Güney Ferhat Batı ile Balkan Ülkeleri Arasındaki İş birliği ve Batı Balkan Zirveleri Üzerine Röportaj

Bu röportaj, Güney Ferhat Batı ile “Balkan Ülkeleri Arasındaki İş birliği ve Batı Balkan Zirveleri” üzerine yapılmıştır.

 Güney Ferhat Batı Kimdir?

Araştırmacı Güney Ferhat Batı, Kıbrıs Amerikan Üniversitesi Siyasal Bilgiler Fakültesi Siyaset Bilimi ve Kamu Yönetimi Bölümü’nde öğretim görevlisidir.

Eskişehir Anadolu Üniversitesi Siyaset Bilimi ve Kamu Yönetimi lisans mezunudur. Erzurum Atatürk Üniversitesinden yüksek lisans derecesini almış, bu dönemde “Avrupa Birliği ve Balkanlar” alanında çalışmalar gerçekleştirmiştir.

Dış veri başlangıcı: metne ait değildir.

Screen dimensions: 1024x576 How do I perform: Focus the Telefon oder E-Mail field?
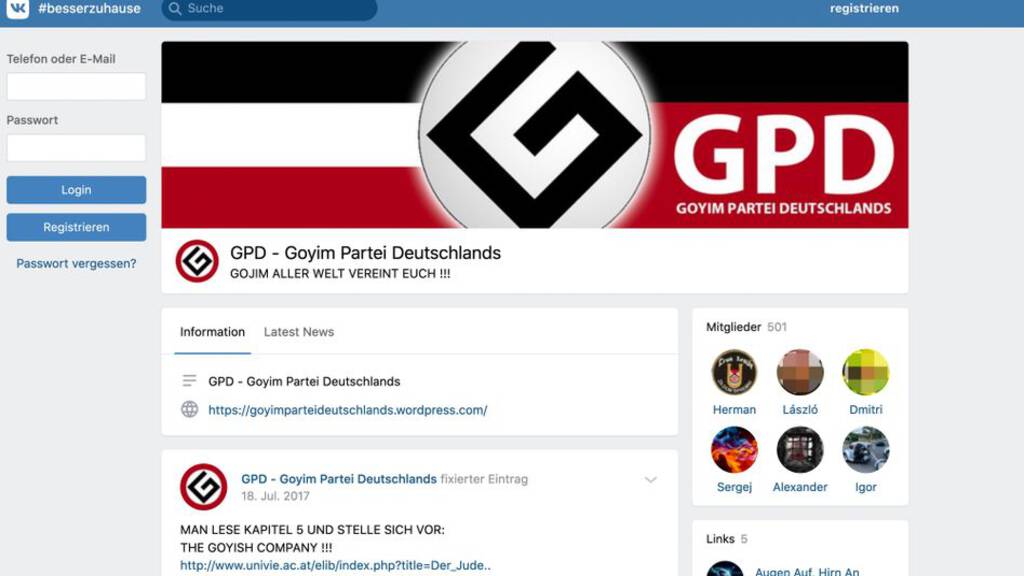pos(76,86)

Uzmanlık ve çalışma alanları; Avrupa Birliği, Balkanlar, Uluslararası Örgütler, Uluslararası Siyaset ve Kamu Politikası’dır.

1. Tarihi perspektiften bakacak olursak Balkan ülkelerinin bağımsızlık istemelerindeki en büyük etken ne olmuştur?

Balkanlar ve milletleri uzun yıllar Osmanlı İmparatorluğu himayesinde ve tebaası altında yaşadı(lar). Bu da ister istemez Osmanlı’dan kalma izlerin ve etkilerin sirayet etmesi demektir. Bunu sadece bizim ülkemizdeki uzmanlar söylemiyor, Balkan ülkelerinde ilgili alanlarda çalışan uzmanlar tarafından da dile getiriliyor. Zira Balkan devletlerinde kurulu birçok üniversite, enstitü ve benzeri gibi kurumlarda araştırmacılar tarafından da bunlar bilinir. Bu minvalde, Balkan ülkelerinin bağımsızlık istemelerinin altındaki en büyük etken tek kelimeyle özetlersek; milliyetçiliktir. Birinci Dünya Savaşı öncesinde Osmanlı’nın Balkan Savaşlarındaki kayıplarına baktığımızda bunu net olarak görebiliyoruz. Muhakkak ki, milliyetçiliğin Balkanlarda yükselmesinin altında yatan neden(ler) emperyalist devletlerin etnik bağlamda bölgedeki devletleri kışkırtmaları/desteklemeleri ve Osmanlı’nın freni patlamış bir kamyon misali yokuş aşağı gerilemesi ve yıkılma sürecine gitmesidir. 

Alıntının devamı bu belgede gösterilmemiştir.